SHORT PROBLEM:
Convert the data from the line containing "You are a computer-use agent." through the line containing "click(x=607, y=457)" into a two-column CSV with headers instruction and action. Give one row per item, put each value in a single quoted field with line breaks replaced by spaces, and omit the pictures.
— start of EXCERPTED RECORDS —
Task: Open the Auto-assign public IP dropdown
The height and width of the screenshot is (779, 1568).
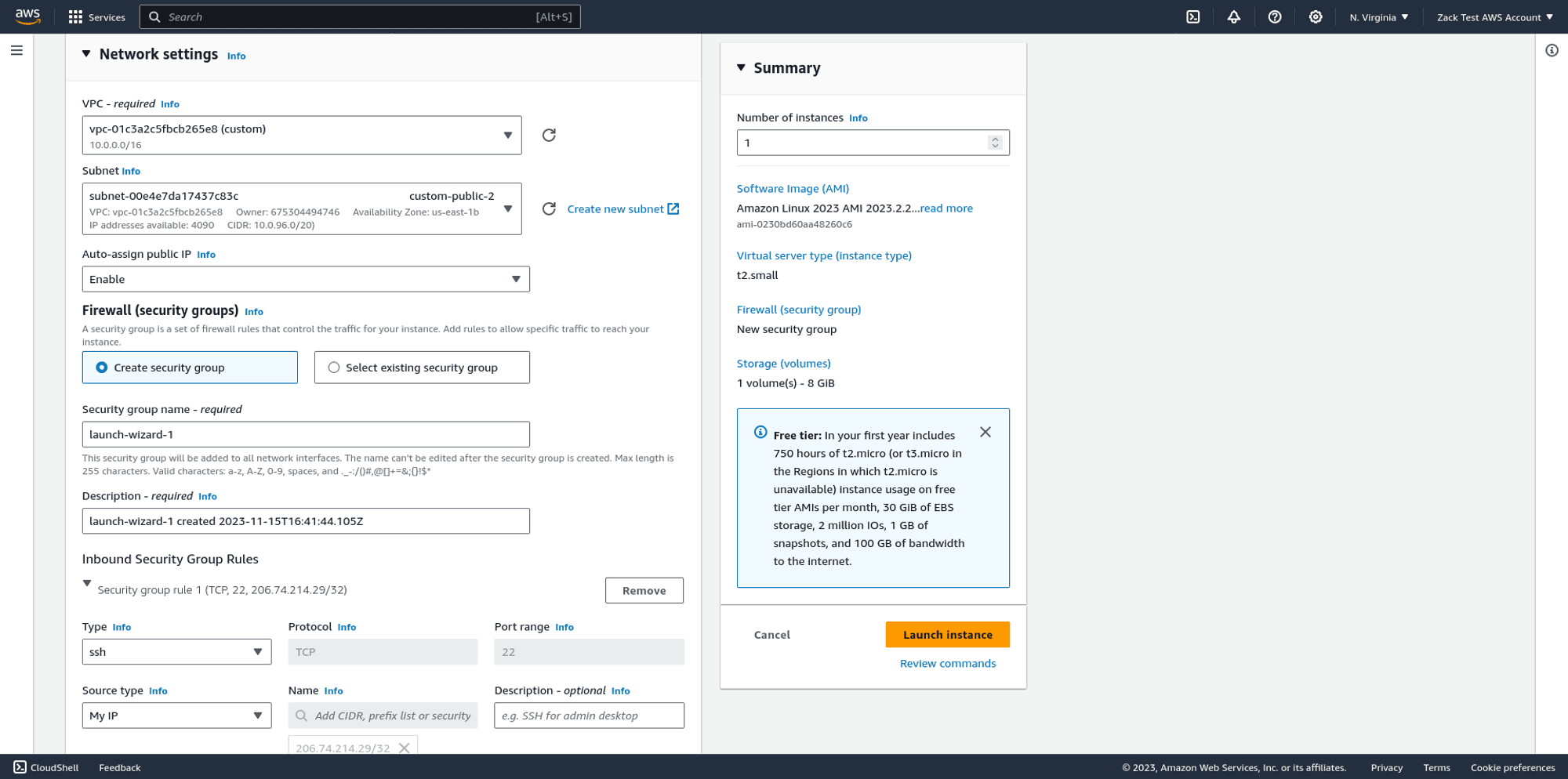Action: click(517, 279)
— end of EXCERPTED RECORDS —
— start of EXCERPTED RECORDS —
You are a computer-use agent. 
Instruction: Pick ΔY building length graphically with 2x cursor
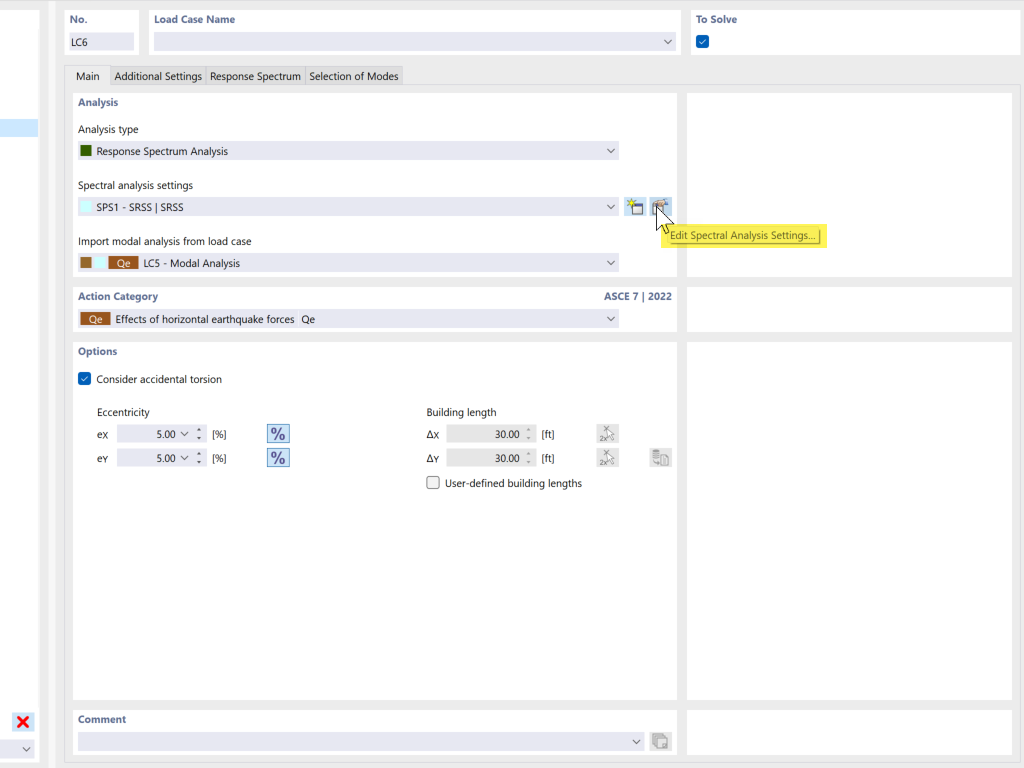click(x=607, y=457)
— end of EXCERPTED RECORDS —
FINAL ANSWER:
instruction,action
"You are a computer-use agent. Instruction: Pick ΔY building length graphically with 2x cursor","click(x=607, y=457)"